Exercise requirements
What is needed is every line from the one holding "Tick the checkbox for Alex Smith's row" to the last line of the data below, printed exactly and without pictures.

(Collected data)
>>
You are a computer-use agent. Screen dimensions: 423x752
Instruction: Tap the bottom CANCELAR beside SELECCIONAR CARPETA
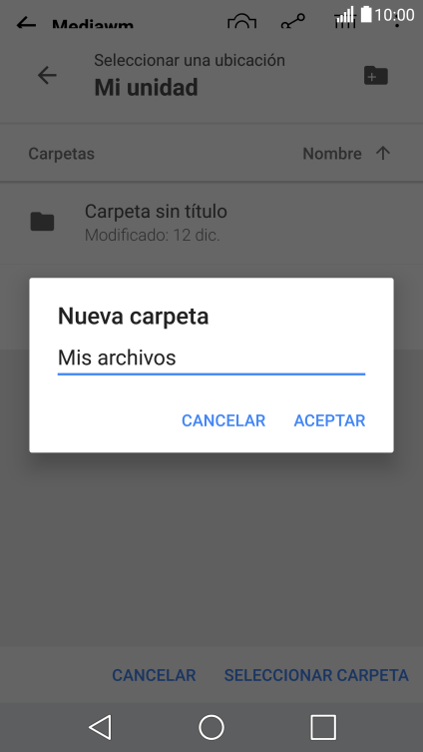(154, 675)
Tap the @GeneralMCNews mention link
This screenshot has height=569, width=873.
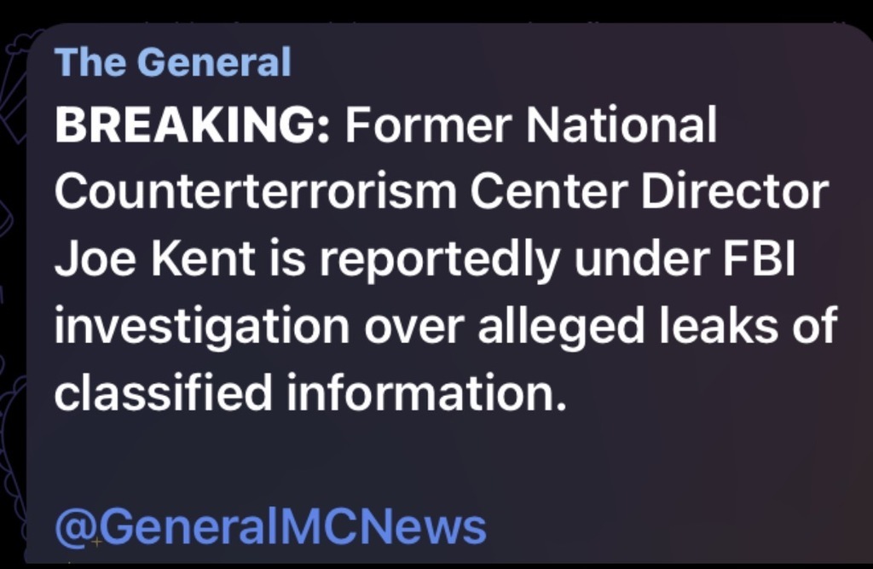tap(270, 526)
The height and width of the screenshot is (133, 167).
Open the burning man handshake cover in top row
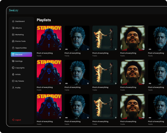(105, 38)
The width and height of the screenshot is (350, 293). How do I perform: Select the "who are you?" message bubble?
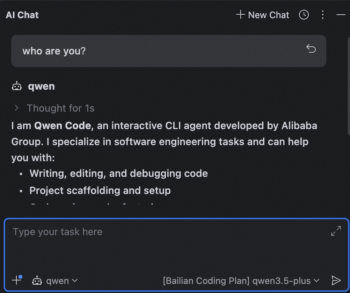168,51
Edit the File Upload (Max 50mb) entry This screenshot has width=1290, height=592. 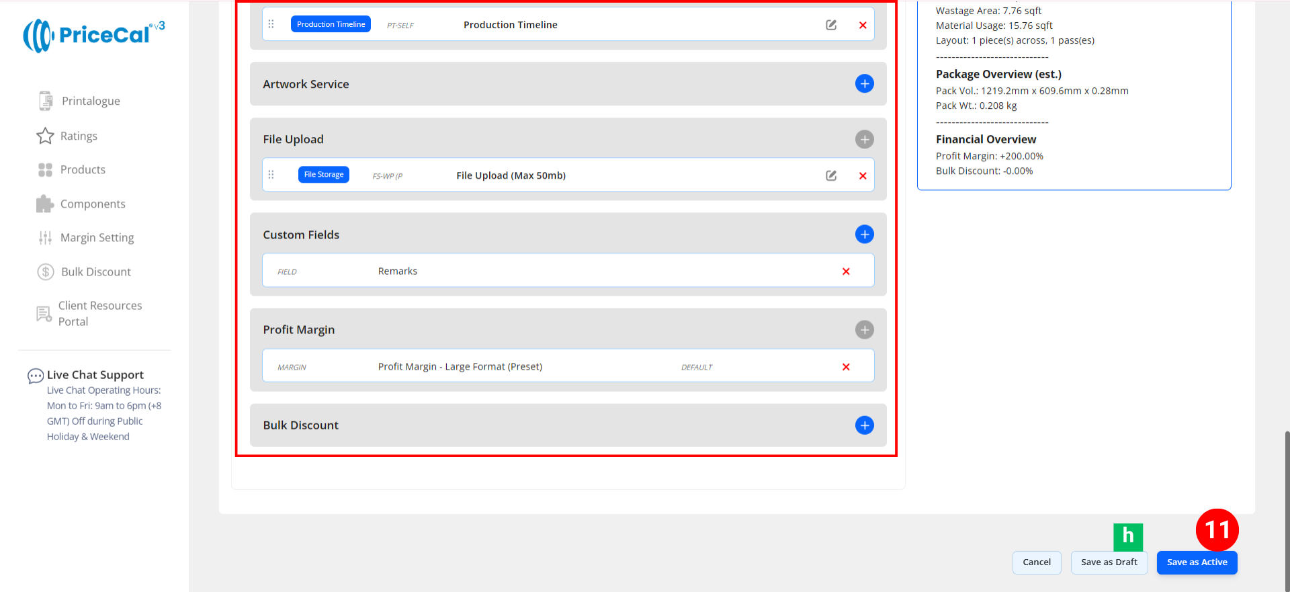coord(831,175)
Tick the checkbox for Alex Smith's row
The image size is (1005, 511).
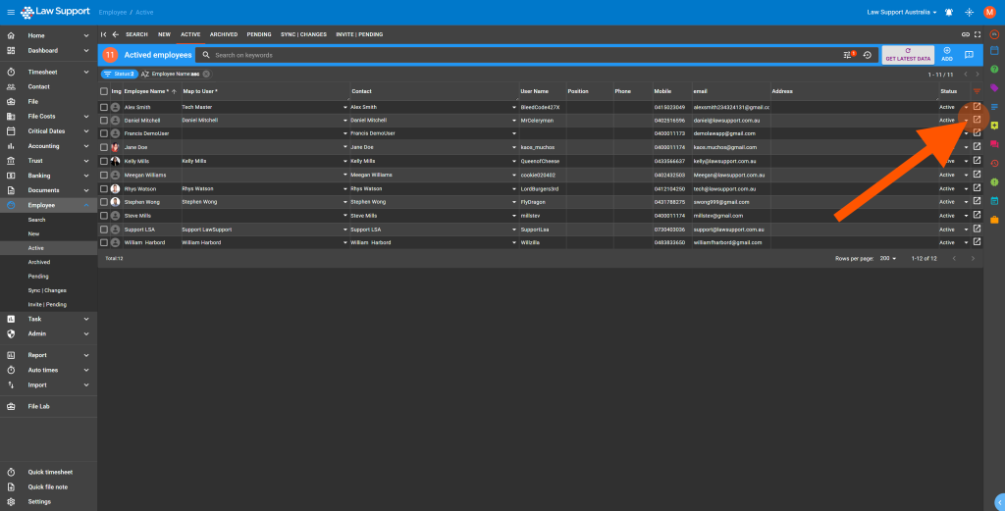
<<
Reply to the exercise
Tick the checkbox for Alex Smith's row
The image size is (1005, 511).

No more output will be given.